I figured out that capturing a CudaGraph including multiple streams is not easy.

import torch

device = "cuda"

stream1 = torch.cuda.Stream()

graph = torch.cuda.CUDAGraph()

a = torch.randn(1024, 1024, device=device)
b = torch.randn(1024, 1024, device=device)
c = torch.empty(1024, 1024, device=device)

_ = torch.matmul(a, b)

with torch.cuda.graph(graph):
    for _ in range(32):
        a.copy_(torch.matmul(a, torch.randn(1024, 1024, device=device)))
        with torch.cuda.stream(stream1):
            b.copy_(torch.matmul(b, torch.randn(1024, 1024, device=device)))
        c.copy_(a + b)

graph.replay()

torch.cuda.synchronize()

The point is that there are 2 different kernels totally independent, so running each of them on different streams can overlap the arithmetrics of the two, eventually shrinking the latency.

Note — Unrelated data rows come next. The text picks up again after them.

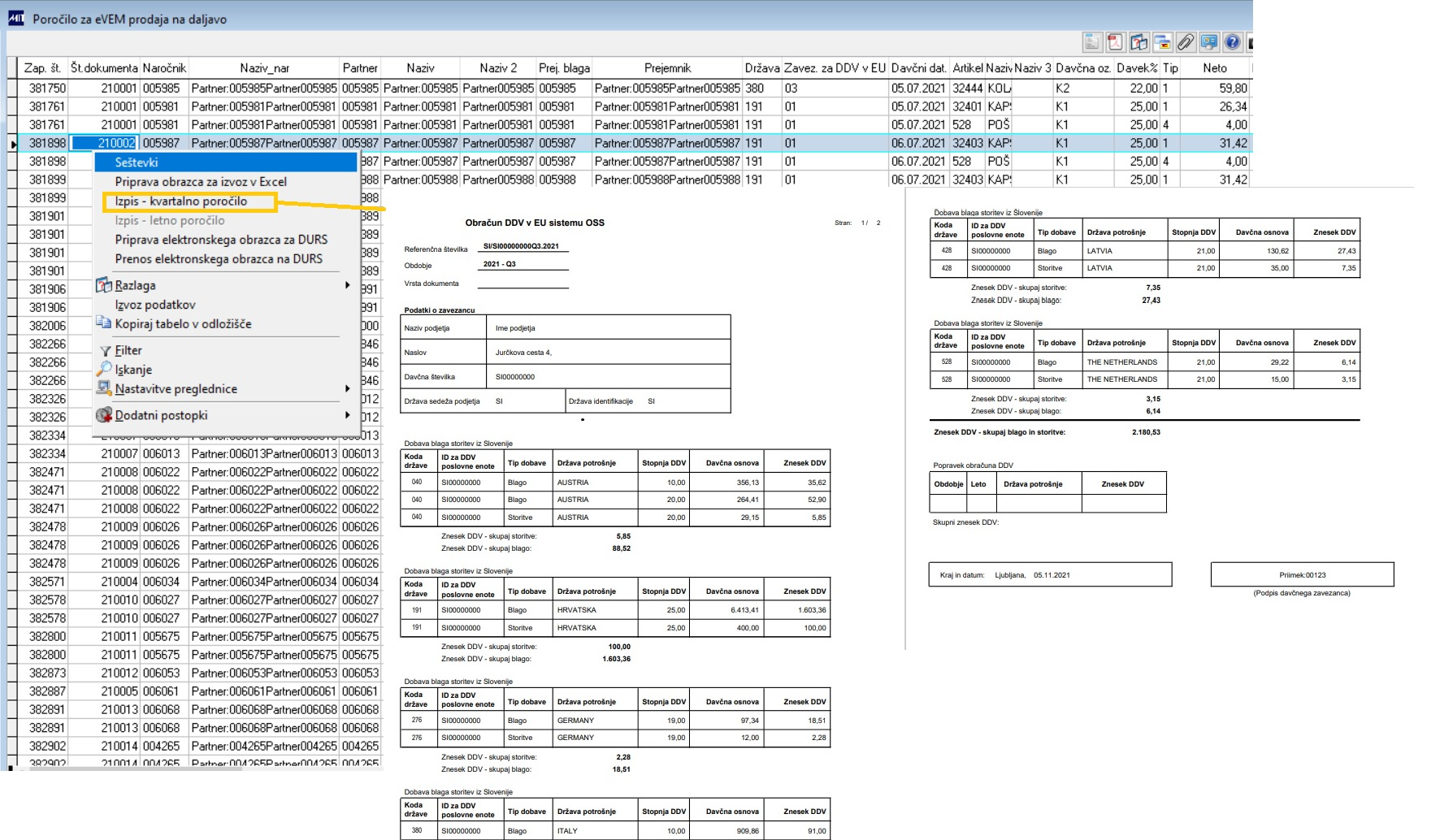Viewport: 1453px width, 840px height.
Task: Select Seštevki in the context menu
Action: (x=137, y=162)
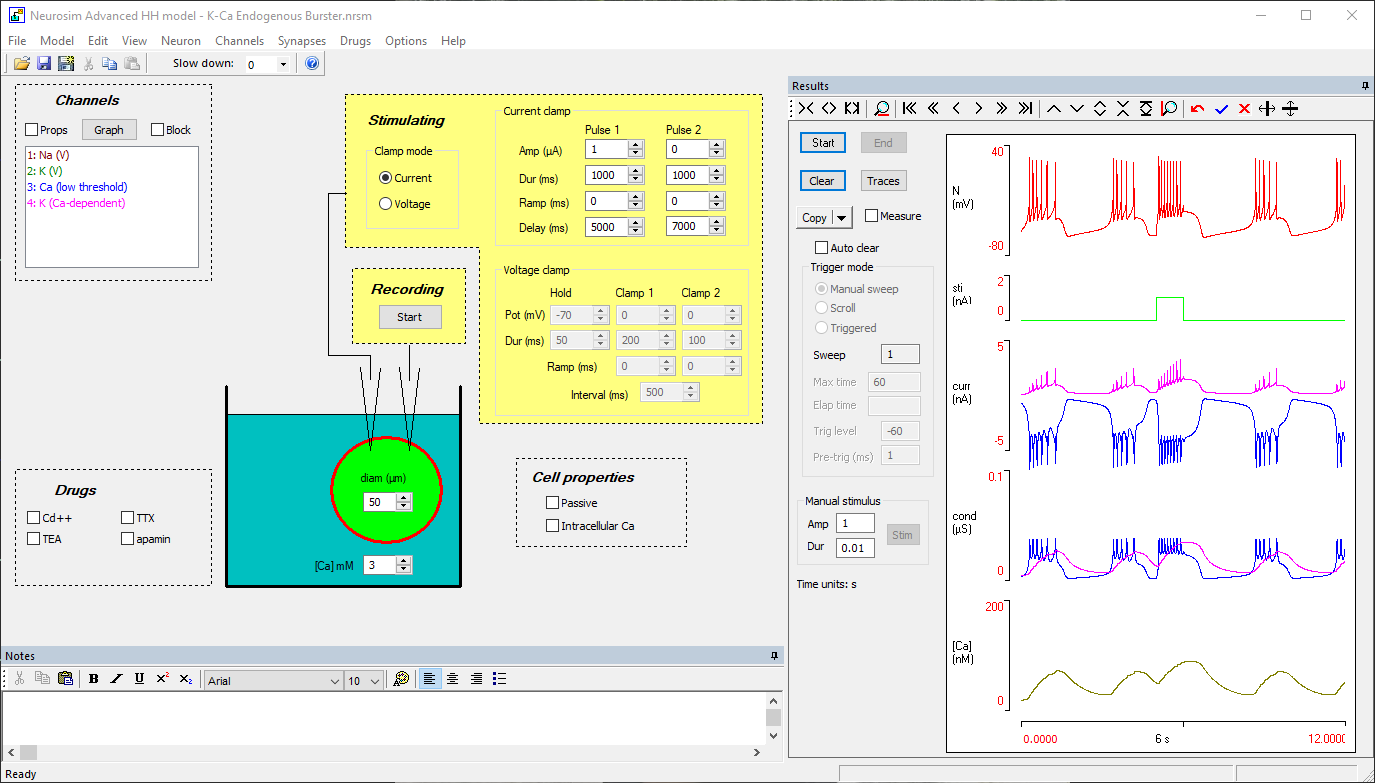Image resolution: width=1375 pixels, height=783 pixels.
Task: Click the Traces button in Results
Action: point(883,181)
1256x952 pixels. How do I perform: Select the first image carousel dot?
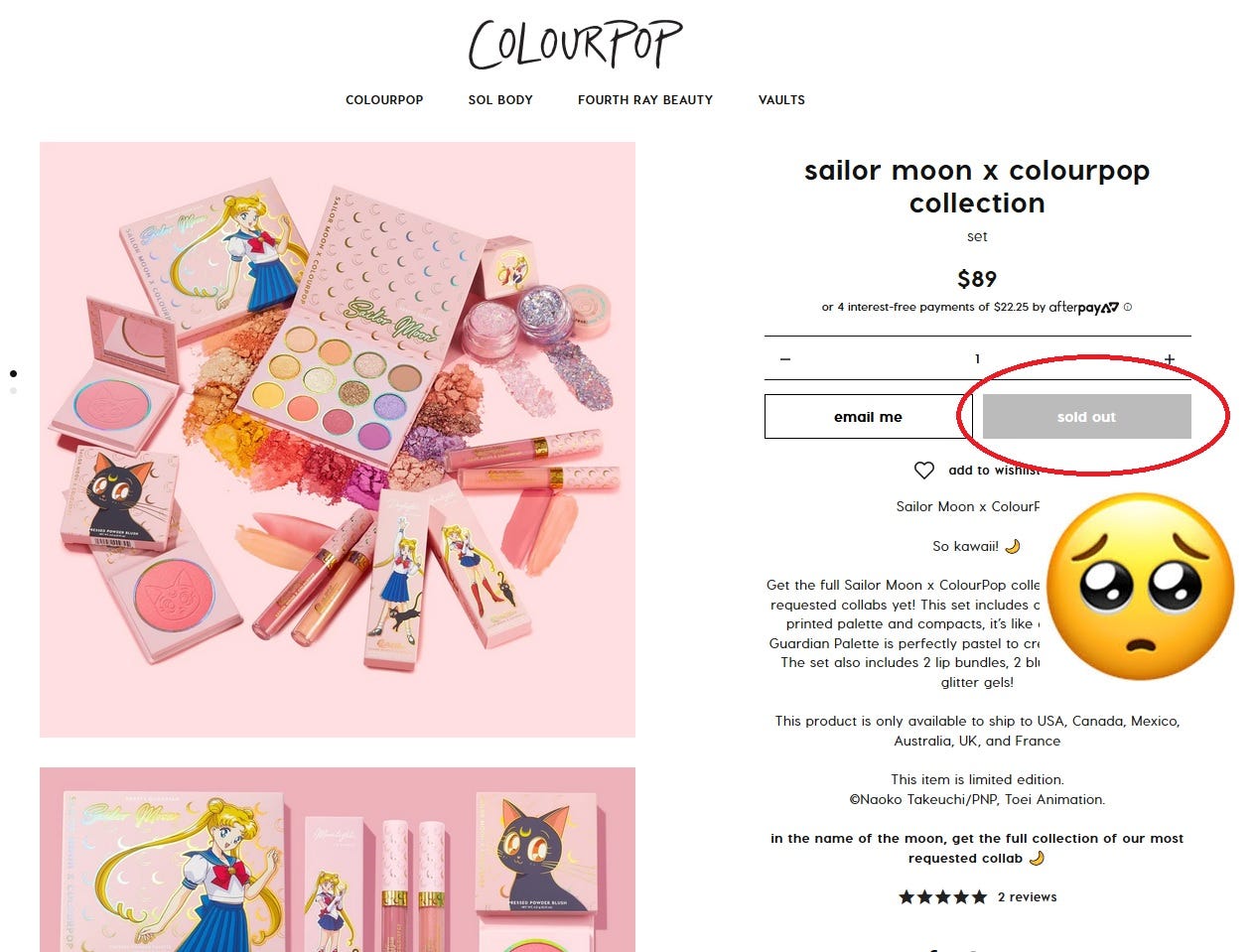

After running the different kernels, the results of them (a and b) must be summed up, making Tensor c.

However when I run the code, it pops out an error like this :

b.copy_(torch.matmul(b, torch.randn(1024, 1024, device=device)))
RuntimeError: CUDA error: operation not permitted when stream is capturing

This shows that running stream 1 during capturing is not available, so I tested this code after erasing the line “with torch.cuda.stream(stream1):”, and it worked successfully.

Is there no possibility to capture/run a cudagraph with multiple streams?

Here is a recent discussion that may be of interest. I wouldn’t be able to comment on pytorch. I usually suggest that folks asking pytorch questions may get better help on a pytorch forum such as discuss.pytorch.org. There are NVIDIA experts that patrol that forum.